Carla Goulart Peron : C’est une grande question. C’est pourquoi c’est un rêve. Vous avez dit que vous pouviez choisir n’importe quoi, ne soyez pas restreint. Je pense qu’il y en a beaucoup. Le premier est de s’assurer que nous avons accès à des données de bonne qualité, mais aussi que nous commençons à y penser dès le départ. Si vous n’avez pas un certain niveau de normalisation, il est très difficile de penser à l’interopérabilité. Je pense que c’est la première pièce, qui est la science. C’est ainsi que nous conduisons cela pour l’avenir.
Le second est la façon dont nous pensons à intégrer cette nouvelle ère. Comment pensons-nous à intégrer le remboursement et l’accès à la technologie dans la discussion sur l’IA ? Nous sommes toujours limités par les systèmes de remboursement. Quel type de couverture de code avons-nous ? Quelle est l’incitation ? Nous pouvons avoir quelque chose qui peut en fait sortir assez rapidement les patients de l’hôpital, réduire les durées de séjour. Mais si ce n’est pas l’incitation du point de vue du système de soins de santé, cela ne va pas se produire. Donc pour moi, c’est une autre grande chose à laquelle nous devons penser.
L’autre pièce, qui je pense est la façon dont nous devons nous associer, est la réglementation. La réglementation devra évoluer avec ce nouvel environnement dans lequel nous entrons. Le type de réglementation qui nous a amenés ici ne va pas nous emmener vers le futur car le futur est très différent de celui dans lequel nous jouons aujourd’hui.

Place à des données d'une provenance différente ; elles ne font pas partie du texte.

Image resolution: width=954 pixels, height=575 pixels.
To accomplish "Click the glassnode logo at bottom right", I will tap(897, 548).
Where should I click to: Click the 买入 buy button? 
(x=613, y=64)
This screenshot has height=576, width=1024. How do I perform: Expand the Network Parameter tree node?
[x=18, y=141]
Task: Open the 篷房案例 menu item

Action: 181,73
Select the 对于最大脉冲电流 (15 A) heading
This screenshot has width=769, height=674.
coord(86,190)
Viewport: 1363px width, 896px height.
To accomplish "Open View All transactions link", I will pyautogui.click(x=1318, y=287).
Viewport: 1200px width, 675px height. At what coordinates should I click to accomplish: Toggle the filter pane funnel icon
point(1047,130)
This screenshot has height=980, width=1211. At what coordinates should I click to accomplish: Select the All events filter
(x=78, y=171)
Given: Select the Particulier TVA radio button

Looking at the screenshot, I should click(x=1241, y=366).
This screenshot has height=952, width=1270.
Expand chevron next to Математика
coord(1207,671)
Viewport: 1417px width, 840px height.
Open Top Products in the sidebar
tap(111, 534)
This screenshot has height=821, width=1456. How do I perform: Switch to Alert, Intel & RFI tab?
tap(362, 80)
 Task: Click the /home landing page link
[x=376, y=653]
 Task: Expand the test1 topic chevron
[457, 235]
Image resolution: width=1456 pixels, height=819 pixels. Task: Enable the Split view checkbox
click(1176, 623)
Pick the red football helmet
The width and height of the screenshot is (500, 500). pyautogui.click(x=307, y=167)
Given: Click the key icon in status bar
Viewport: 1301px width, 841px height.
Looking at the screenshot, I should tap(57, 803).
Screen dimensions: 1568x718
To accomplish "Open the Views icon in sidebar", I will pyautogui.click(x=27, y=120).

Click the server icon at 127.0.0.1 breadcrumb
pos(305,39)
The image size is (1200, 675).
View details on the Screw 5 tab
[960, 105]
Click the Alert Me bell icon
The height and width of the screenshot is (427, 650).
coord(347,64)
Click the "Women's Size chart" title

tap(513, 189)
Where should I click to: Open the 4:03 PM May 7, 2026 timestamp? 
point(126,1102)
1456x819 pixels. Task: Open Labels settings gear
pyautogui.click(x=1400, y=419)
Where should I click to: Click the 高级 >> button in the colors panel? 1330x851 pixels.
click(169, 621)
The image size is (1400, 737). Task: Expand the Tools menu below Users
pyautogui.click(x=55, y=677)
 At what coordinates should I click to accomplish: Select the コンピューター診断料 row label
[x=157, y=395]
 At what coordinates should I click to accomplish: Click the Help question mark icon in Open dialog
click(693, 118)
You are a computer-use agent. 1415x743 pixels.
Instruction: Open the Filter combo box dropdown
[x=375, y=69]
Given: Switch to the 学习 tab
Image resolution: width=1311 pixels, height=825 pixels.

Sam Ransbotham : Cela semble vraiment difficile parce que, oui, nous avons construit ce système réglementaire et nous avons construit ces processus de remboursement, et tant de processus que nous avons construits sur la façon dont les choses fonctionnaient auparavant.
Merci de vous être joint à nous. Je pense que ce qui ressort vraiment clairement, c’est que ce n’est pas abstrait pour vous. C’est quelque chose que vous connaissez profondément, et vous avez vu ce qui se passe lorsque les soins ne sont pas accessibles. Et j’ai aimé certaines des idées que vous avez mentionnées sur la façon dont nous faisons de l’utilisation de la technologie, pas seulement l’IA, mais la technologie en général, une partie de la solution et pas seulement une sorte de titre. Merci de vous être joint à nous.
Carla Goulart Peron : Avec plaisir, Sam. J’apprécie vraiment la conversation.
Sam Ransbotham : Merci d’avoir écouté aujourd’hui. Dans le dernier épisode de la saison 13, je serai rejoint par Bernard Hampton, un responsable de l’apprentissage en entreprise chez Bank of America. À bientôt.
Allison Ryder : Merci d'avoir écouté Moi, moi et l'IA.
MOI, MOI-MÊME ET IA® est une marque déposée au niveau fédéral du Massachusetts Institute of Technology.